**Assignment:** Among the entries that follow, some lines contain the word "computer". Show all of them.

**Dataset:**
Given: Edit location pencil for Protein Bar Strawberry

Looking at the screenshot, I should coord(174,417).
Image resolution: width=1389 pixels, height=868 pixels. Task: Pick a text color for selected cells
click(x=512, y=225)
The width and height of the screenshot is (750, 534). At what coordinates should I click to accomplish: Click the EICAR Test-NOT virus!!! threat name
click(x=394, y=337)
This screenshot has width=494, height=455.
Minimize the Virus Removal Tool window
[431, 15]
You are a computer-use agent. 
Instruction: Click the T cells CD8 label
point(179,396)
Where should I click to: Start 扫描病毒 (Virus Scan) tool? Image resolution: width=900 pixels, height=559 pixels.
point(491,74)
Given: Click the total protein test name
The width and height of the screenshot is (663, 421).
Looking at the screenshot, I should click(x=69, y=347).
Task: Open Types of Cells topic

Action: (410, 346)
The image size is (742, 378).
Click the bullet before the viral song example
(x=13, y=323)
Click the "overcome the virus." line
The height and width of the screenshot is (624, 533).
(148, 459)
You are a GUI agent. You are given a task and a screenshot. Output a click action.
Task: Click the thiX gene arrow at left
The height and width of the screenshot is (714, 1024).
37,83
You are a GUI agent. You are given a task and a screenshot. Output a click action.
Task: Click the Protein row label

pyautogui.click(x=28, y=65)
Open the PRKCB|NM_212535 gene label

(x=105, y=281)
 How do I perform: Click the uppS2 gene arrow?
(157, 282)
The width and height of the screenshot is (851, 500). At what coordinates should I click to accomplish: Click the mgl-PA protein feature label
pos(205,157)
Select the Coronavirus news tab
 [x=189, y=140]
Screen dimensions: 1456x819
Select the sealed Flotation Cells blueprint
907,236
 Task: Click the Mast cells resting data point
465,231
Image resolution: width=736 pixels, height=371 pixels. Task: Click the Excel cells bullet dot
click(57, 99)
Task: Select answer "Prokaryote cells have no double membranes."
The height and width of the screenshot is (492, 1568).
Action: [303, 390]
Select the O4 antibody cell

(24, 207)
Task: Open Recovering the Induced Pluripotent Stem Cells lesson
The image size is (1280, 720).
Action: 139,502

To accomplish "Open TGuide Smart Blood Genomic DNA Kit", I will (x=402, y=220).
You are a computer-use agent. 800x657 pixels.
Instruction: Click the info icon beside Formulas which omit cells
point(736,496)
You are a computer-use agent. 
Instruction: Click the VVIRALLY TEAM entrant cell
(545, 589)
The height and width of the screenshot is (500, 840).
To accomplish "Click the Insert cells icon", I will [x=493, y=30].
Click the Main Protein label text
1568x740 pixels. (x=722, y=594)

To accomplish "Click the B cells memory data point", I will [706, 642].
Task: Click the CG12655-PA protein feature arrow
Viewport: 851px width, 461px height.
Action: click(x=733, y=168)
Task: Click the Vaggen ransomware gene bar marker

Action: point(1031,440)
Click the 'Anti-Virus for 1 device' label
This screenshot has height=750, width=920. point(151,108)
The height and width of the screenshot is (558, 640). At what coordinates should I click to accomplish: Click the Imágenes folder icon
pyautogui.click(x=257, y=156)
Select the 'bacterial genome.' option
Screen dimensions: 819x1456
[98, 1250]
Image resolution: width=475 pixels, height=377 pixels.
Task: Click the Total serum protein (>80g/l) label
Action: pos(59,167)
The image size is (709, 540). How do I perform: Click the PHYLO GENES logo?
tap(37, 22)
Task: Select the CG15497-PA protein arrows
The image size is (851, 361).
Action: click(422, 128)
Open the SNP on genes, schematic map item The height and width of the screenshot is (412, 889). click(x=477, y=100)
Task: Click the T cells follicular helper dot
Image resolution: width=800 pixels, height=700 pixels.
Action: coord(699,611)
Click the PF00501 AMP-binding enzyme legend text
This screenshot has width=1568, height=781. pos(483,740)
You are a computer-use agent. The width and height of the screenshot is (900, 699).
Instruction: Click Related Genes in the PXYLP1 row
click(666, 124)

**Solution below:**
You are a computer-use agent. 
You are a computer-use agent. 800x657 pixels.
You are a computer-use agent. 
You are a computer-use agent. The width and height of the screenshot is (900, 699).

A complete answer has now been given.